MIT Researchers Unveil Technique to Reduce Bias in AI Models, Enhancing Fairness and Accuracy

MIT researchers have introduced a new technique that reduces bias in AI models while preserving or enhancing their accuracy, demonstrating significant improvements in performance for underrepresented groups.

Researchers at the Massachusetts Institute of Technology (MIT) have unveiled a new technique that reduces bias in machine-learning models while maintaining or even enhancing their overall accuracy. This breakthrough holds the potential to mitigate the risks posed by AI systems that often underperform for underrepresented groups.

Machine-learning models tend to falter when making predictions for individuals who were underrepresented in their training datasets. For example, a model trained predominantly with data from male patients may inaccurately predict treatment outcomes for female patients.

Traditional methods that attempt to balance datasets by removing data points from overrepresented groups can severely hamper a model’s overall performance due to significant data loss.

MIT’s new approach takes a more refined stance by identifying and removing only those specific data points that most contribute to a model’s failure in predicting outcomes for minority subgroups. This precision allows for far fewer removals compared to existing methods, thereby maintaining the integrity and accuracy of the model.

“Many other algorithms that try to address this issue assume each datapoint matters as much as every other datapoint. In this paper, we are showing that assumption is not true. There are specific points in our dataset that are contributing to this bias, and we can find those data points, remove them and get better performance,” co-lead author Kimia Hamidieh, an electrical engineering and computer science (EECS) graduate student at MIT, said in a news release.

The team outlined their method in a paper and will showcase their research at the Conference on Neural Information Processing Systems.

Contextualizing the Breakthrough

The drive for this new technique stems from the understanding that some data points in a massive training dataset could disproportionately damage a model’s accuracy on specific downstream tasks. Previous work by the MIT researchers introduced a method known as TRAK, which identifies the most crucial training examples for a given model output.

In the current study, the team used incorrect predictions made by the model about minority subgroups and applied TRAK to pinpoint which training examples were responsible for those errors.

“By aggregating this information across bad test predictions in the right way, we are able to find the specific parts of the training that are driving worst-group accuracy down overall,” co-author Andrew Ilyas, a former doctoral student at MIT and now a Stein Fellow at Stanford University, said in the news release.

The team then removed these specific samples and retrained the model.

The results demonstrated remarkable improvements in worst-group accuracy while removing far fewer training samples than conventional balancing methods. This makes the new technique more accessible and simpler to apply across different models, even when biases are not labeled.

The researchers tested their method across three machine-learning datasets, continually finding it outperforms existing techniques. One notable instance saw their approach improve worst-group accuracy while removing about 20,000 fewer training samples than traditional data-balancing methods.

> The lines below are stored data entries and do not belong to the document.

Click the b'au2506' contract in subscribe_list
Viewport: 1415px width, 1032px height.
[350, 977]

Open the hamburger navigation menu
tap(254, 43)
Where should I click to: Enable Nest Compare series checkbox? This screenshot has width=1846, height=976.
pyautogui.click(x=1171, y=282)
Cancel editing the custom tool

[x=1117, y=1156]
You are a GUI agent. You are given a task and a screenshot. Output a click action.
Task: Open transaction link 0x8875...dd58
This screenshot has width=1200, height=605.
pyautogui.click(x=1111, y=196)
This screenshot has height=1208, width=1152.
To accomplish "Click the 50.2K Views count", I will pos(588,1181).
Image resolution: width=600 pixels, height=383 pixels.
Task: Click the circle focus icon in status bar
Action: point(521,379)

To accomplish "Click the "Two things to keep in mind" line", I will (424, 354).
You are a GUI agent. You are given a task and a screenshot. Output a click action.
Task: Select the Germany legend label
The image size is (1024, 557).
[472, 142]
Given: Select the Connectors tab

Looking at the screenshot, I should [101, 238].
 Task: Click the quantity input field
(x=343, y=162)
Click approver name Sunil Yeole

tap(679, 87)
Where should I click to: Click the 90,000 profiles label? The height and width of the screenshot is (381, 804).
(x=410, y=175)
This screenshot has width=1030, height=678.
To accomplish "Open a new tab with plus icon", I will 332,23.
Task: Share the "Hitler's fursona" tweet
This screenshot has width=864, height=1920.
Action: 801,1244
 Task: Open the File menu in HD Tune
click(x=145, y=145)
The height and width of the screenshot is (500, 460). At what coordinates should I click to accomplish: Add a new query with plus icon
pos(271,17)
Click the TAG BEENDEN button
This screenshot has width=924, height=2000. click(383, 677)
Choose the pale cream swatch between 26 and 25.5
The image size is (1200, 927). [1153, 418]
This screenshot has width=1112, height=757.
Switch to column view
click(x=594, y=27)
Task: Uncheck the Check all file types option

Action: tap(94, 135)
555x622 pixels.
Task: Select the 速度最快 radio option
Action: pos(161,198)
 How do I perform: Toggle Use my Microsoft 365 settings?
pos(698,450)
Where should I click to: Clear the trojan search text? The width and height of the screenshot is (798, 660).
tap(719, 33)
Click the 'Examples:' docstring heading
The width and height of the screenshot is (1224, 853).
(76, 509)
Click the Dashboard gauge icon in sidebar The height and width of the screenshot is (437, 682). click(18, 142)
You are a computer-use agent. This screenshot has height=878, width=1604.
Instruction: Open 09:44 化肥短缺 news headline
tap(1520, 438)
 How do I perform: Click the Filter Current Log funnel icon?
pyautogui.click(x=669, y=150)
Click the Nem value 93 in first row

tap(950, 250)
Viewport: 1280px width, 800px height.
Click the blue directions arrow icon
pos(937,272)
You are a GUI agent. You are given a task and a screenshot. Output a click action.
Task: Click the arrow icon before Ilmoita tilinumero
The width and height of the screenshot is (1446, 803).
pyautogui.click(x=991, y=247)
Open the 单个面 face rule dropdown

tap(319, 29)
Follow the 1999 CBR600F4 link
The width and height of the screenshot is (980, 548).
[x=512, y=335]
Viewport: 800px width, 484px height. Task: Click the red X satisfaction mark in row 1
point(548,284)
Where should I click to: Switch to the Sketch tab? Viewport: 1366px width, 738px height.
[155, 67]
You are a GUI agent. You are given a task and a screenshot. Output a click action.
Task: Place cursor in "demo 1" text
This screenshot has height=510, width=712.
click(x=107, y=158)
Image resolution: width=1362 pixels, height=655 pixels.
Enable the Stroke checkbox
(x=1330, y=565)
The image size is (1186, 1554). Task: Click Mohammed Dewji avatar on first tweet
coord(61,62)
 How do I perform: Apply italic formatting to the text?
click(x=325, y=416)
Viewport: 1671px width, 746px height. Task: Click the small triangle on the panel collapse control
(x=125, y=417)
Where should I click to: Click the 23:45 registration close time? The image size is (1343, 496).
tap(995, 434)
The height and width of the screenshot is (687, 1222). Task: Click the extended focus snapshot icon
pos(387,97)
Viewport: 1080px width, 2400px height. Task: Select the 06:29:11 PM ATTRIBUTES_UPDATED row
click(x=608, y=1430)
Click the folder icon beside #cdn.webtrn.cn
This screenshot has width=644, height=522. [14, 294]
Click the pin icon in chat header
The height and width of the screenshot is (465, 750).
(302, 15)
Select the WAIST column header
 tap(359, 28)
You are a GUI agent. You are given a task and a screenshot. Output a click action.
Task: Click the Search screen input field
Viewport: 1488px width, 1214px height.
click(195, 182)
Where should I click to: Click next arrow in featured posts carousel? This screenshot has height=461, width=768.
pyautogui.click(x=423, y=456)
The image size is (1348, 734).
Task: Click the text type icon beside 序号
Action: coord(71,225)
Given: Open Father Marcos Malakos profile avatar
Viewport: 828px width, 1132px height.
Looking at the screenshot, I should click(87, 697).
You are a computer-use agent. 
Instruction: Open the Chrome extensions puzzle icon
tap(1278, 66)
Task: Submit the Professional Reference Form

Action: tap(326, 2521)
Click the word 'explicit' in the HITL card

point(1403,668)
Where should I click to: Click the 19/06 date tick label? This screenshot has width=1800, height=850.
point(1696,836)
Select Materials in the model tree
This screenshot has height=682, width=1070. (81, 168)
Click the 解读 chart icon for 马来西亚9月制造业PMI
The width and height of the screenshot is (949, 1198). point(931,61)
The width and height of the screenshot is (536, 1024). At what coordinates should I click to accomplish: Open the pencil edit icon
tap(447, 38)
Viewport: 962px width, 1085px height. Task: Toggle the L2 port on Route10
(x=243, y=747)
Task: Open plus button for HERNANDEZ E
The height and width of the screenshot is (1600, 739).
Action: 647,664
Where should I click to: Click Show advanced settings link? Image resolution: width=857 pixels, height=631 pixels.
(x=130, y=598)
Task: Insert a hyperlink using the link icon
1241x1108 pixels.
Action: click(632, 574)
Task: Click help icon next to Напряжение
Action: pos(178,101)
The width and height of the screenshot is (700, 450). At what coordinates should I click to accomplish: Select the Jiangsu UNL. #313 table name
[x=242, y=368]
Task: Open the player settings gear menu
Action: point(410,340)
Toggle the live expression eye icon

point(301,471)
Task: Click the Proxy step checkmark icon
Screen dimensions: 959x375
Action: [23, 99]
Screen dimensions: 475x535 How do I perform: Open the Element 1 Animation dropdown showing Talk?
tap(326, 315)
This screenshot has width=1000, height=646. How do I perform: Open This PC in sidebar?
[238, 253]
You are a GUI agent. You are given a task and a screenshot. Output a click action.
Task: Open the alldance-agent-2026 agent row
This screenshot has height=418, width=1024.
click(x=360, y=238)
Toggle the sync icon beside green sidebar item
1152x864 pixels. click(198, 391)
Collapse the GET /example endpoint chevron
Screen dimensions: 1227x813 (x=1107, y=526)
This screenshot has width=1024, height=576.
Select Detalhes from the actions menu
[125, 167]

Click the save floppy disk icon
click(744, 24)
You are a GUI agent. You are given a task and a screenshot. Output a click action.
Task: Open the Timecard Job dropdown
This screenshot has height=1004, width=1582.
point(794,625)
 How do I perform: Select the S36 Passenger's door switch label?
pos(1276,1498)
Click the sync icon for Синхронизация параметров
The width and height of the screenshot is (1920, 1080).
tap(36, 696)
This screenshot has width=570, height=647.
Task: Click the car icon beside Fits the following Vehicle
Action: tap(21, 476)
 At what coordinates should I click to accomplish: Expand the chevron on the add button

“This is a tool anyone can use when they are training a machine-learning model. They can look at those datapoints and see whether they are aligned with the capability they are trying to teach the model,” Hamidieh added.

The technique’s potential to uncover hidden sources of bias in unlabeled training datasets is particularly compelling. It promises future applications in high-stakes scenarios, such as healthcare, to ensure AI models are fair and reliable.

“When you have tools that let you critically look at the data and figure out which datapoints are going to lead to bias or other undesirable behavior, it gives you a first step toward building models that are going to be more fair and more reliable,” Ilyas added.